INPUT below:

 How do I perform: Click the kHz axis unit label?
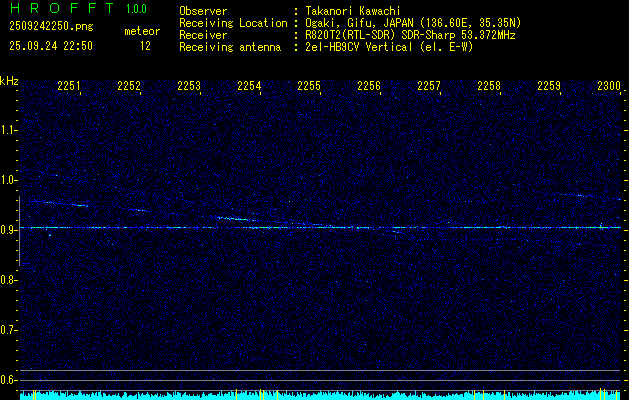coord(9,81)
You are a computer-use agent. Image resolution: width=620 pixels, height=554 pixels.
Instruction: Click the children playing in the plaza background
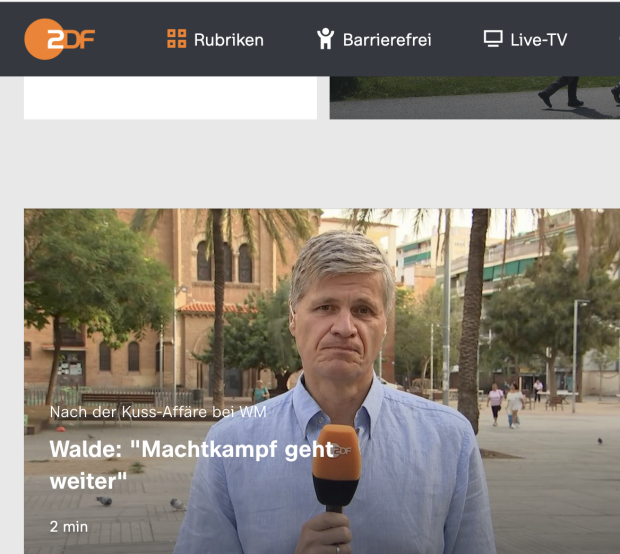click(x=505, y=403)
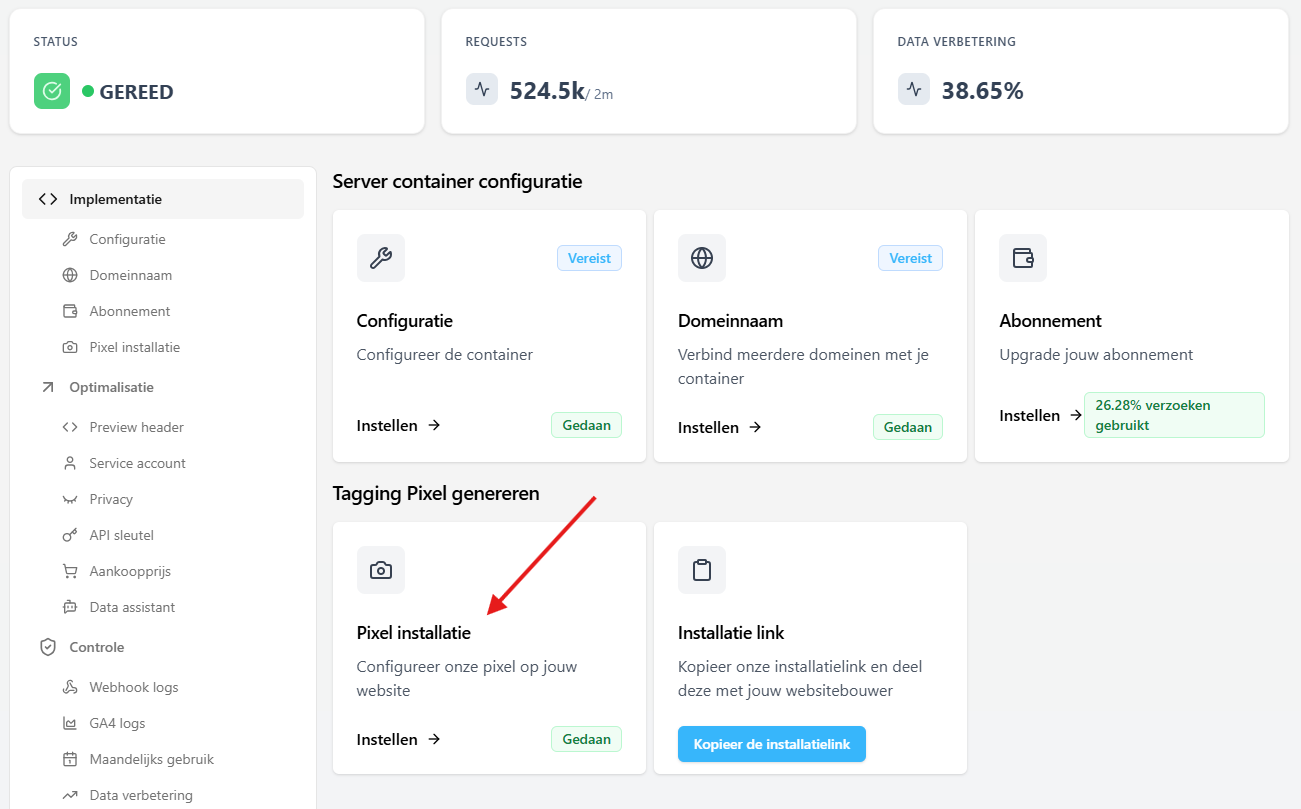Click Instellen link in Pixel installatie card
This screenshot has width=1301, height=809.
tap(398, 739)
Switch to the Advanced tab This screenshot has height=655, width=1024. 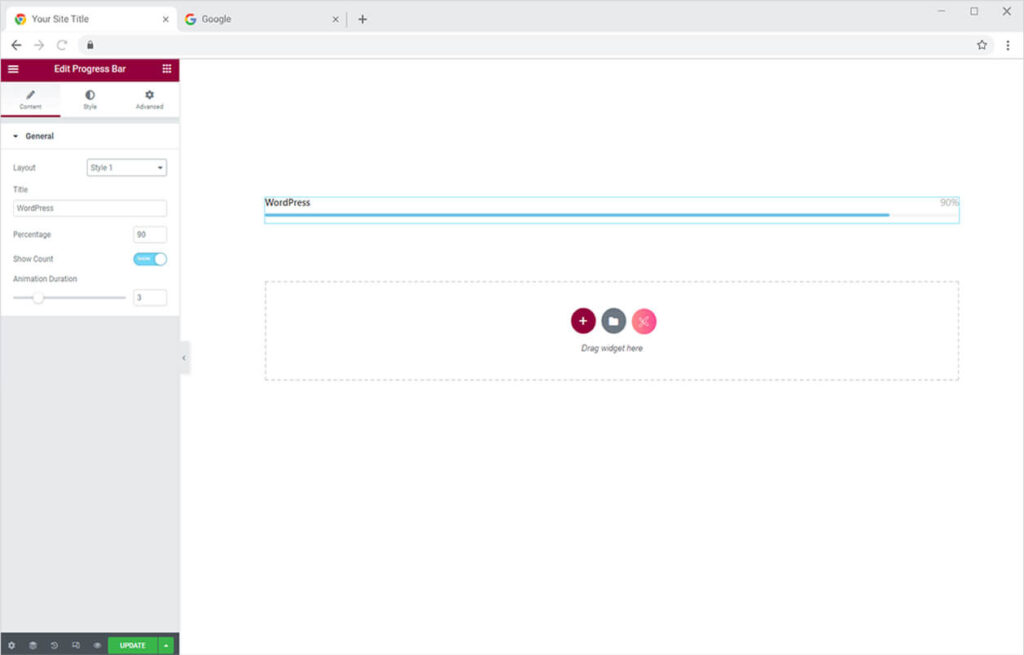(149, 99)
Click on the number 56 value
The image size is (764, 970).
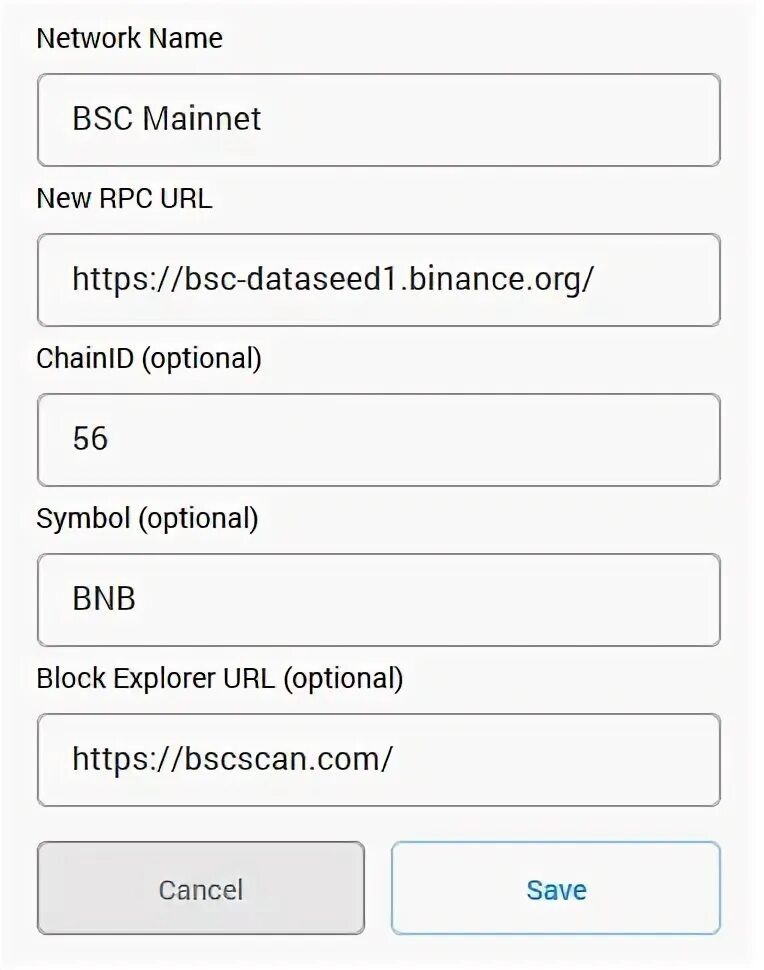coord(90,439)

End of INPUT.

WORK ORDER: Quote exactly, and only, the lines from the line containing "Click on the number 56 value" through the final line of the records above, both included, omitting any pictures.

RESPONSE AREA:
Click on the number 56 value
The image size is (764, 970).
coord(90,439)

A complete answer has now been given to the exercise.